How can I prepare an R project for transfer and archiving?

I have several project directories that are between 100 & 700 Gigabyts each, by far the largest files are .Rdata. How can I cleanup and condense them for archiving without losing reproducibility?


For existing workspaces in .Rdata, I can think of 2 options:

For if rerunning the script from the beginning with the same inputs, gets the same files (use a diff) it is probably the same and you can save the inputs and script independently, if not you may have changed things.

Separately you can compress the work space – it’s anacdotal but I mostly here .xz does great (relative) compression, with moderate time.

The advantage of a workspace is its edit-ability, but like most good things this can also create challenges. Workspace space files store everything in active memory, including unused information in dataframes and variables that you reran with a new name but did not remove this can lead to bulky workspace files. This also means that if your operation resulting in the object in memory might not be identical to the operations in the script, introducing questions of reproducibility for the code.
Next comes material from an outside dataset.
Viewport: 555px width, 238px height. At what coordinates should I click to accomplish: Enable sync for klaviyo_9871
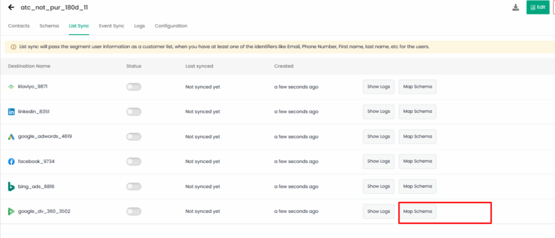[x=134, y=87]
It is often preferable to write in chunks and rerun if you are developing in Rstudio. This can be as simple as clicking the source button after you’ve added each section (if you have time consuming models, you can save the model matrix as a file and read it in to use it). Once the code is done, do a full run through with Rscript --vanilla and you can reasonably expect that other folks doing the same will get the same results.


added note: For compression R by default uses gzip (and it’s default compression level of -6).
and you will probably get (the same or) better results adjusting the setting internally, than trying to run the file.rdata though a compression program, especially if its already been compressed.